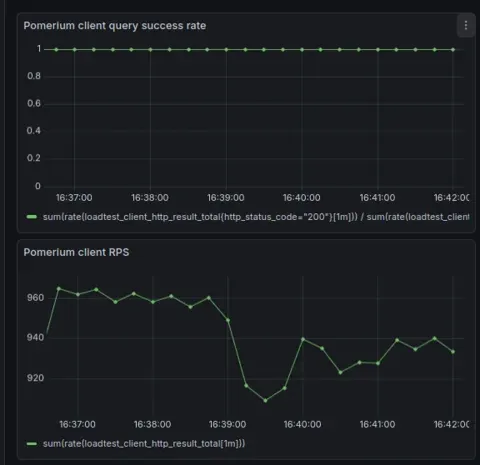Click the green success rate legend swatch
The width and height of the screenshot is (480, 465).
32,217
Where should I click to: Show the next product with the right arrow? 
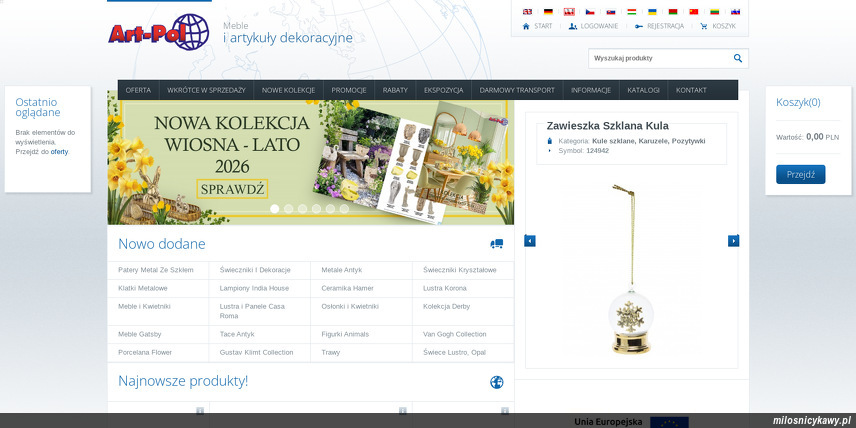[x=733, y=241]
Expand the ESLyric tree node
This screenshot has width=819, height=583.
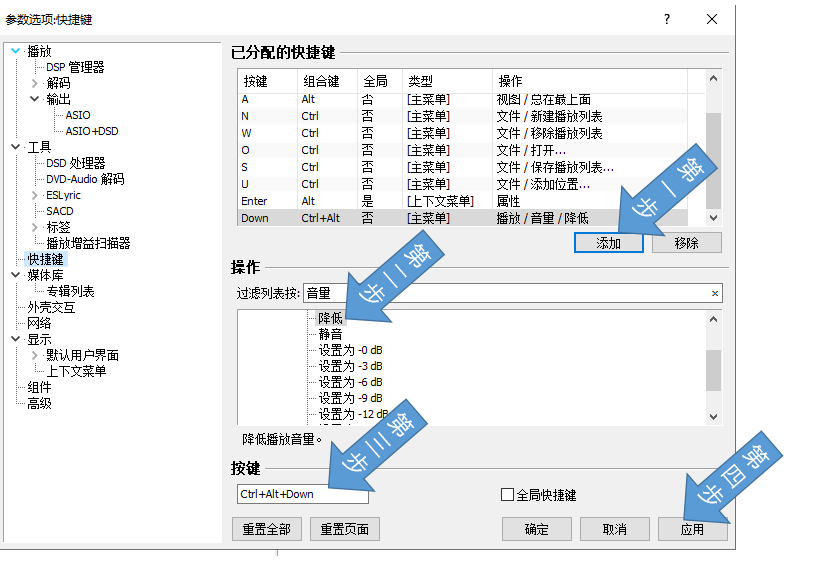(x=35, y=196)

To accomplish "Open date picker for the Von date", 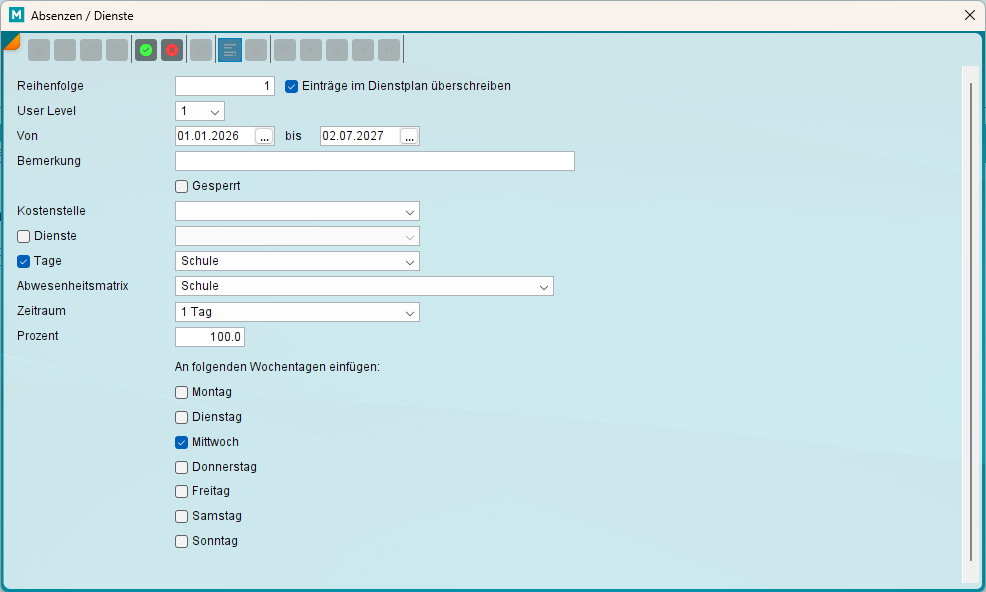I will [264, 136].
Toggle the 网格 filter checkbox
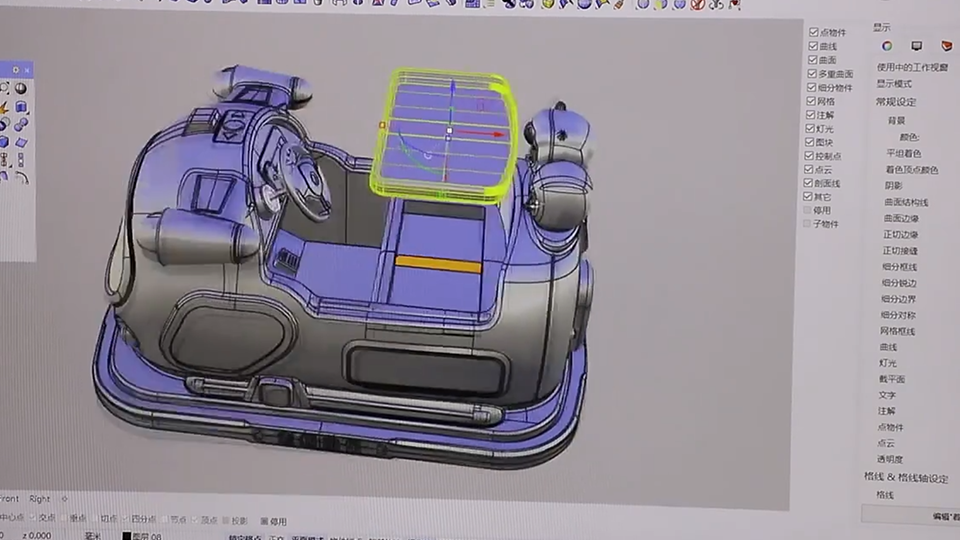 click(813, 101)
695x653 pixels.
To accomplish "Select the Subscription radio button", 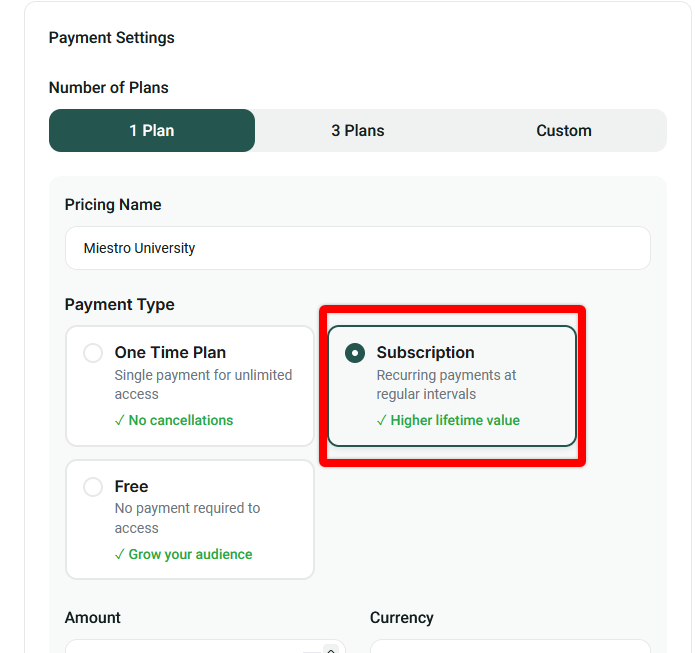I will [x=355, y=353].
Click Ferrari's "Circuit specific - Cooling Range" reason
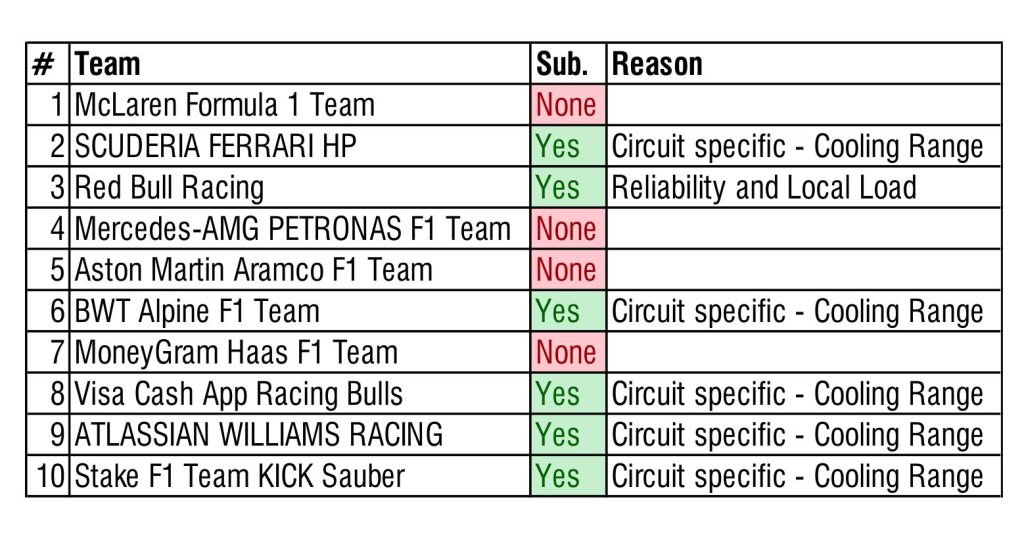This screenshot has height=535, width=1024. 798,146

* What to produce
Exactly the lines from the one that contains "specific - Cooling" through the final line of the records above are needed, given again word for word, with every picture left out.

* Completed task
Click Ferrari's "Circuit specific - Cooling Range" reason
This screenshot has height=535, width=1024. 798,146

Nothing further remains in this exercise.